Task:
Continue the article on the Struts single "Body Talks," picking up right after its final sentence.

Extracted text:
----
Single by the Struts

from the album Young & Dangerous
- Released: 15 June 2018
- Genre: Glam punk
- Length: 2:58
- Label: Interscope
- Songwriters: Lauren Christy; Jon Levine; Adam Slack; Luke Spiller;
- Producers: Christy; Levine;

The Struts singles chronology
| "One Night Only" (2017) | "Body Talks" (2018) | "Primadonna Like Me" (2018) |

Music video
- "Body Talks" on YouTube

= Body Talks =

2018 single by The Struts

"Body Talks" is a song by English glam rock band the Struts. It was released as the first single from their second studio album, Young & Dangerous. It was originally released on 15 June 2018 as the lead single from their album and was later re-released as a duet with American singer-songwriter Kesha on 29 June. Both the solo and duet versions are included as the first and thirteenth track respectively on the Struts' album. The song was written by band members Luke Spiller and Adam Slack with producers Lauren Christy and John Levine.

==Background==
Lead singer, Luke Spiller discussed the background of the song in an interview on the Elvis Duran Show: "[Kesha] is a real rock and roller at heart really. When you talk to her about her music and stuff, she loves the Stones. She loves a lot of great British bands. So I think we naturally connected and she heard the song and that was it really."
----
Given information:
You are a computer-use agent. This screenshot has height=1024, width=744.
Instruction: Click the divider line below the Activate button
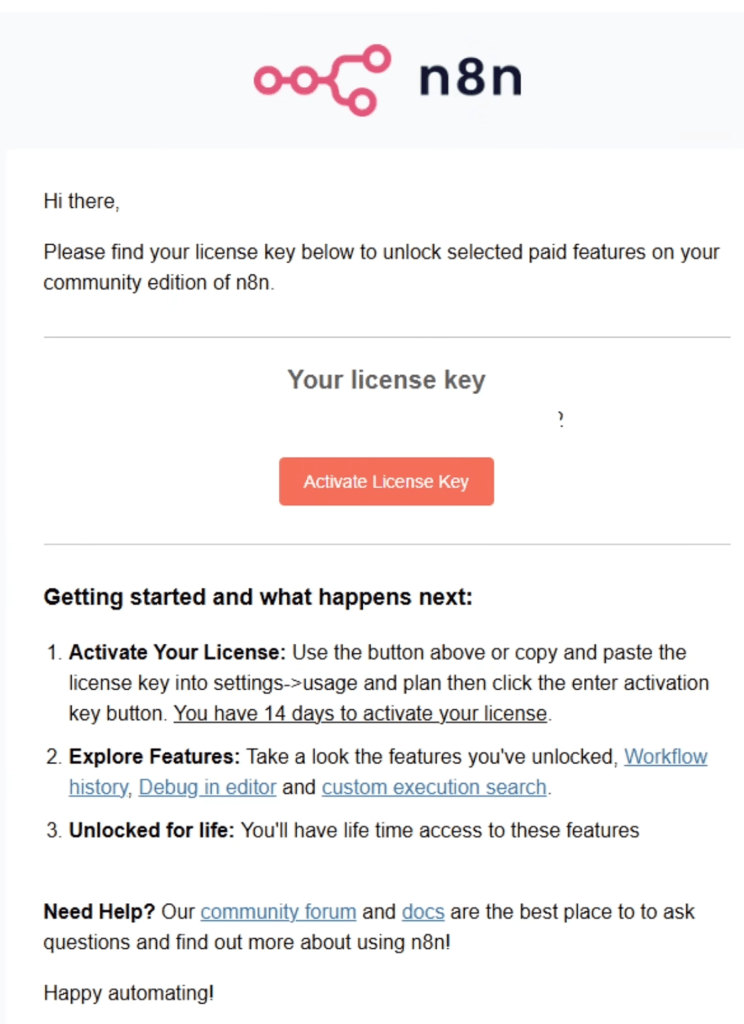click(386, 545)
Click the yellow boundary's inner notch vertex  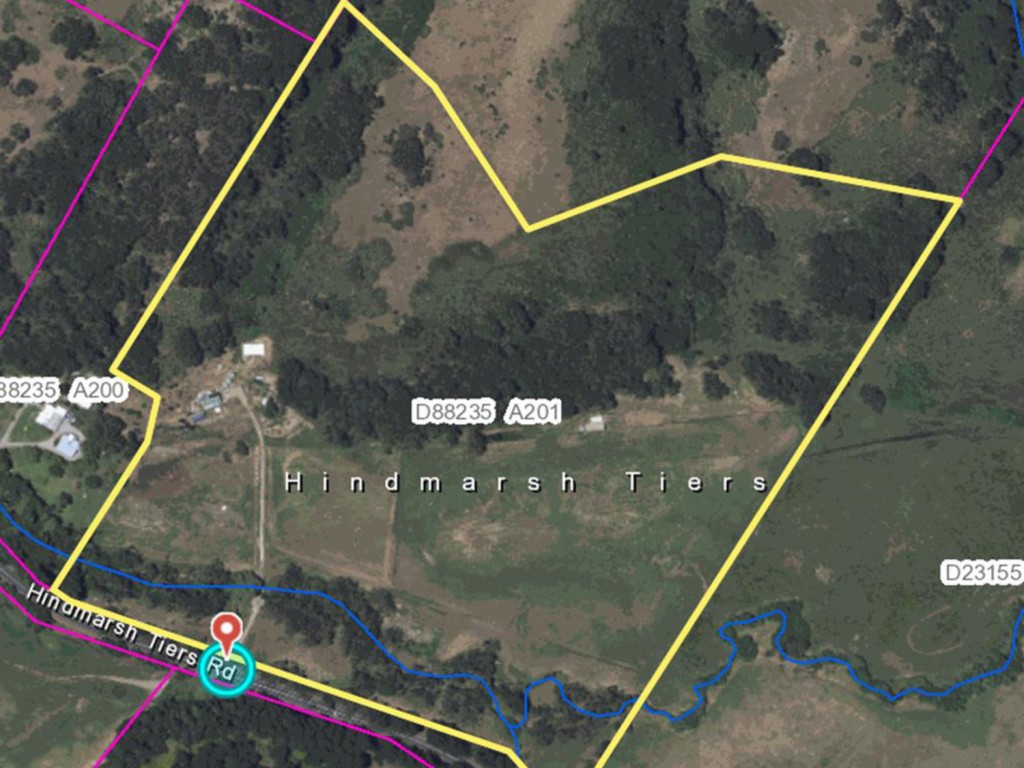[x=528, y=230]
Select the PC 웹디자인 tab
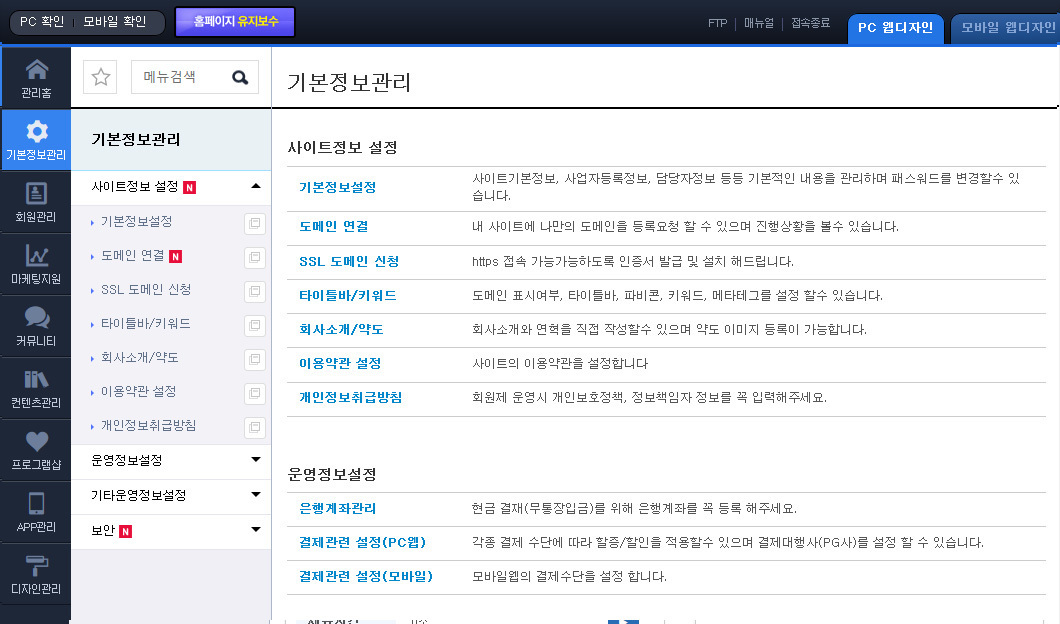 pyautogui.click(x=895, y=28)
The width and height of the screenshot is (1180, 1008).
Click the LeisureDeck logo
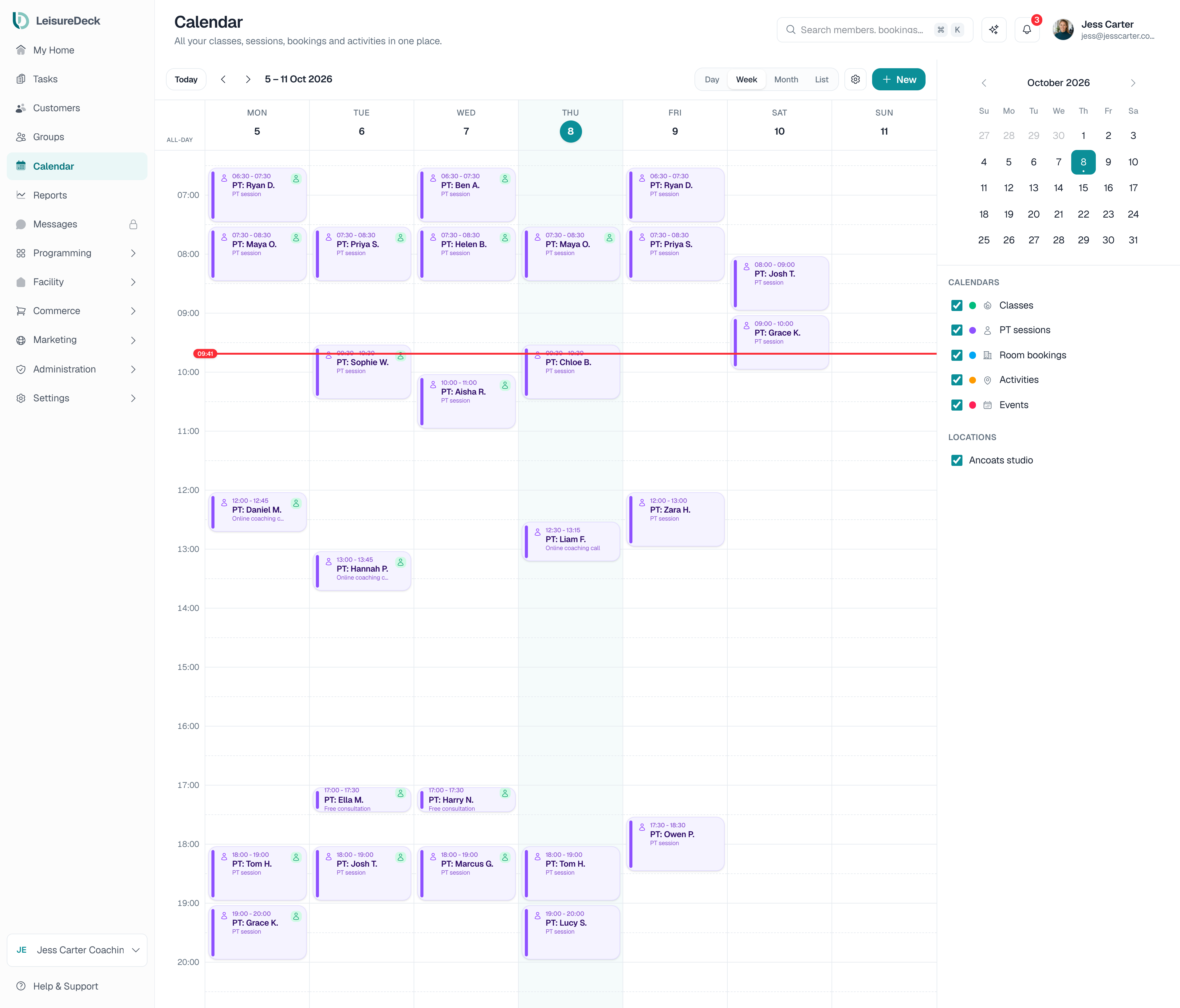point(56,21)
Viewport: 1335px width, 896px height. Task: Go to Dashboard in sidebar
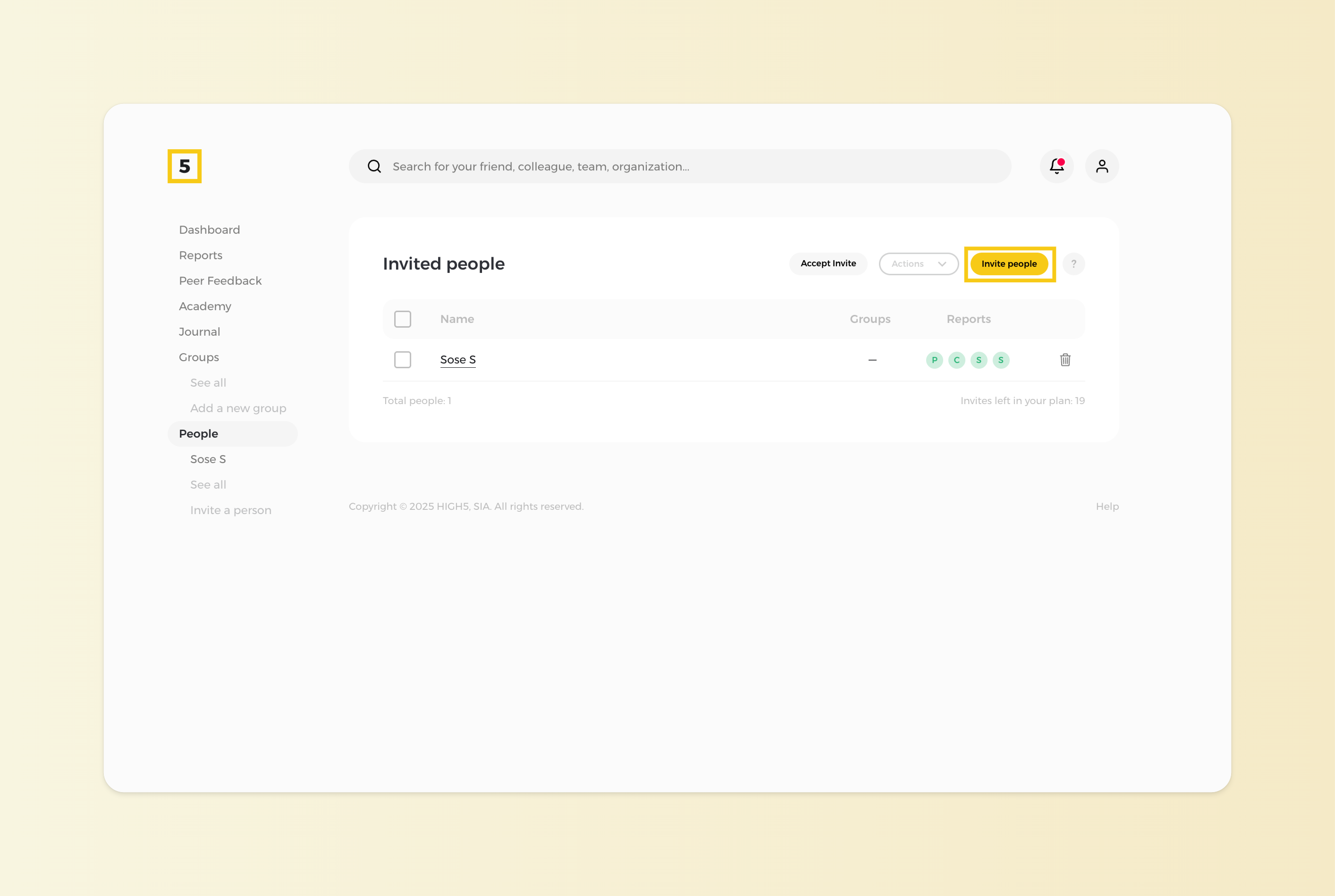click(x=209, y=230)
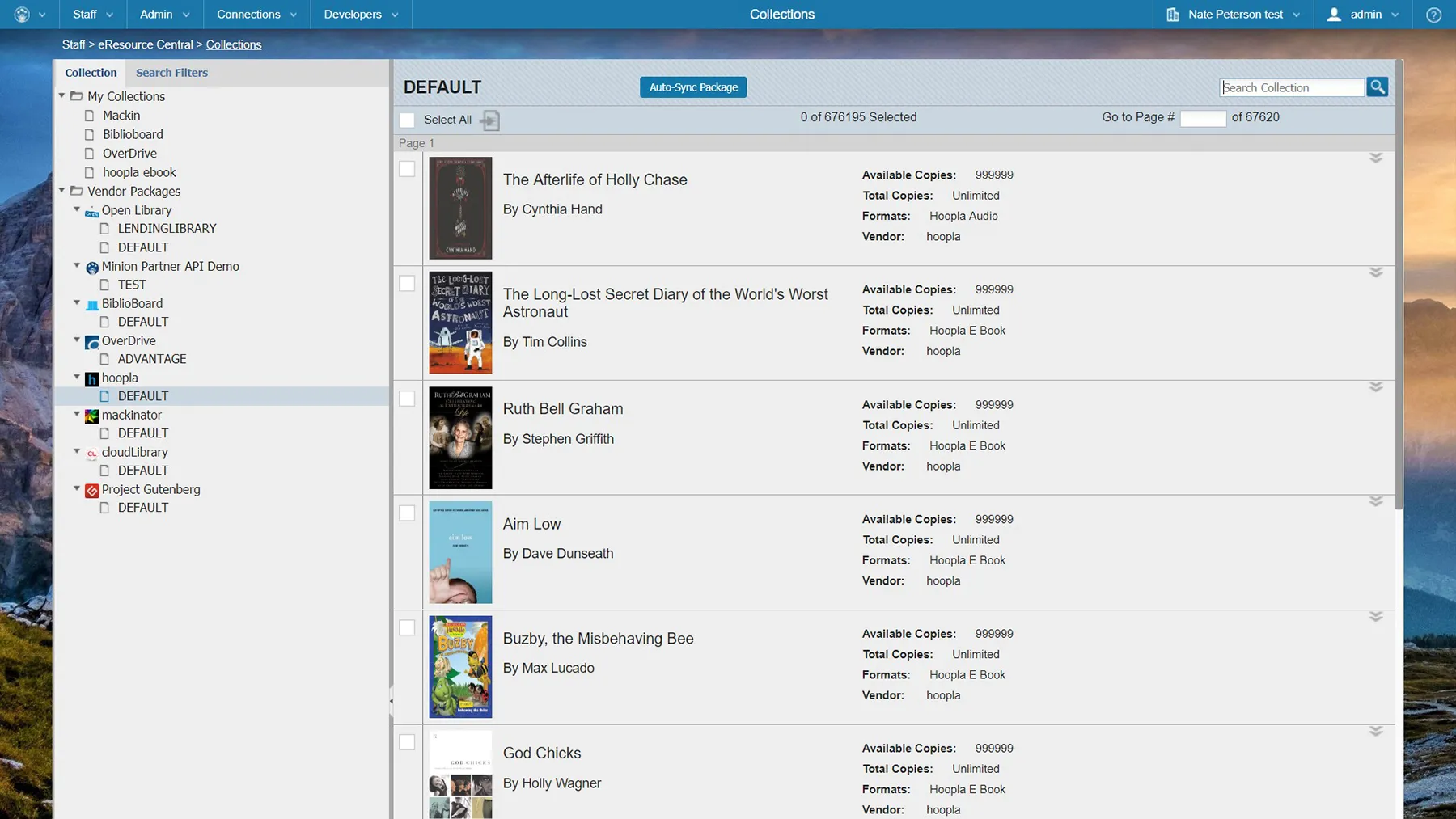Switch to the Search Filters tab
Image resolution: width=1456 pixels, height=819 pixels.
tap(171, 73)
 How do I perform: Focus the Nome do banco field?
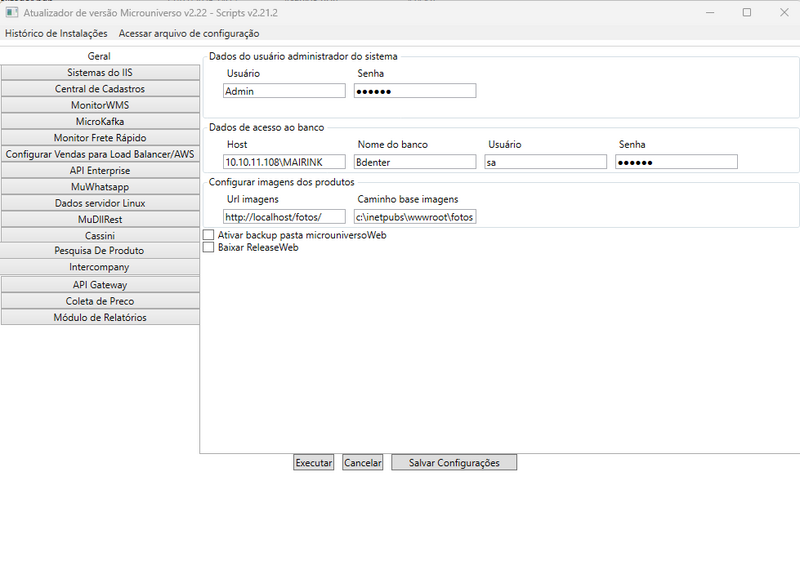point(415,162)
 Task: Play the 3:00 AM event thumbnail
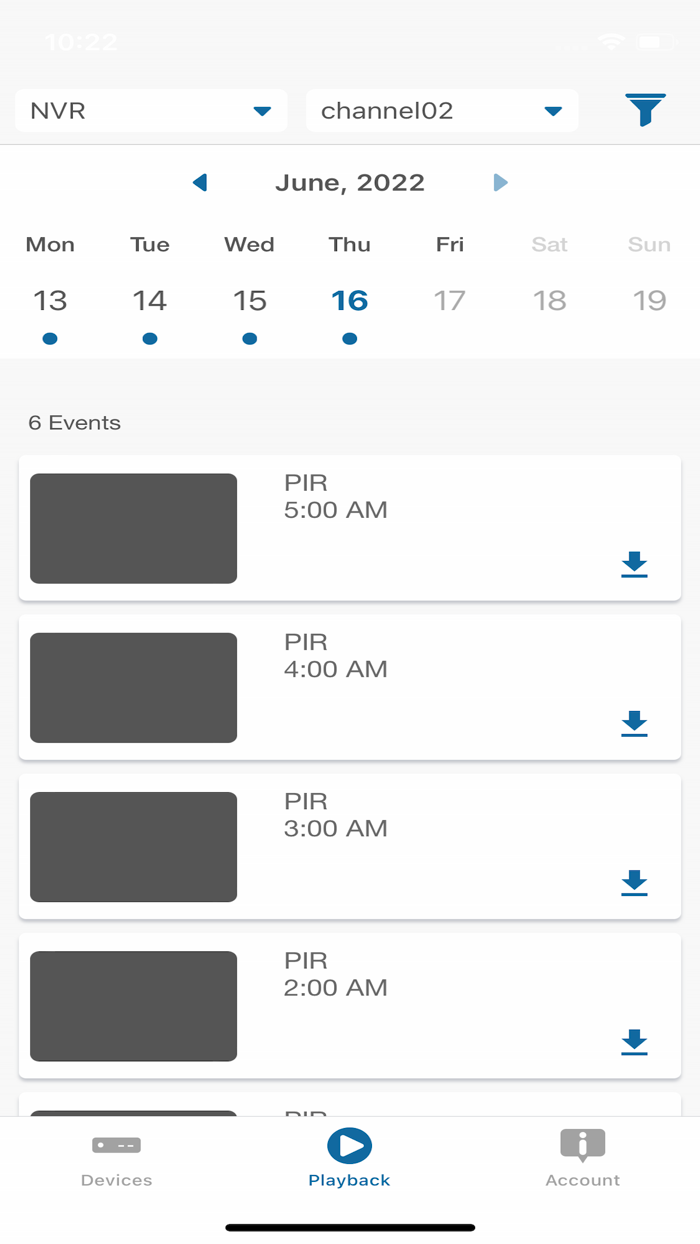click(x=134, y=847)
----
Answer to the exercise:
Kesha also talked about the Struts and the song in a statement to Rolling Stone."They are one of my favorite current bands keeping the spirit of classic rock and roll alive with their wild energy and sexy style. It’s a song about my favorite activity: boogieing."

==Music video==
The music video for the Kesha duet was released on 28 August 2018. The video features the band playing the song while Spiller dances around a red backdrop with a cane and Kesha sits on a gold throne, shouting through a megaphone. The duo utilize a number of randomly painted props, including bananas, pyramids, roosters, cherries, skulls, ice cream cones and lollipops.
The music video for the non-duet version features the band in London on tour.

==Commercial performance==
The solo version of the song peaked at No. 12 on the Billboard US Alternative, #33 on Billboard US Mainstream Rock and #15 on the Billboard Hot Rock Songs.

==Live performances==
The Struts and Kesha performed the song together for the first time on The Tonight Show Starring Jimmy Fallon on 15 November 2018.

The song was performed again together during a show in Atlantic City, New Jersey at the Ocean Resort on 16 November 2018.
The song was also performed at the Victoria's Secret Fashion Show at Pier 94 New York City on 8 November 2018.

==Charts==

===Weekly charts===

| Chart (2018) | Peak position |
|---|---|
| Canada Rock (Billboard) | 3 |
| Canadian Digital Song Sales (Billboard) | 32 |
| US Rock & Alternative Airplay (Billboard) | 16 |
| US Hot Rock & Alternative Songs (Billboard) | 15 |

===Year-end charts===

| Chart (2018) | Position |
|---|---|
| US Hot Rock Songs (Billboard) | 81 |
| Chart (2019) | Position |
| US Hot Rock Songs (Billboard) | 90 |

==Certifications==

| Region | Certification | Certified units/sales |
| Brazil (Pro-Música Brasil) | Gold | 20,000^{‡} |
^{‡} Sales+streaming figures based on certification alone.

==Release history==

Release history and versions for "Body Talks"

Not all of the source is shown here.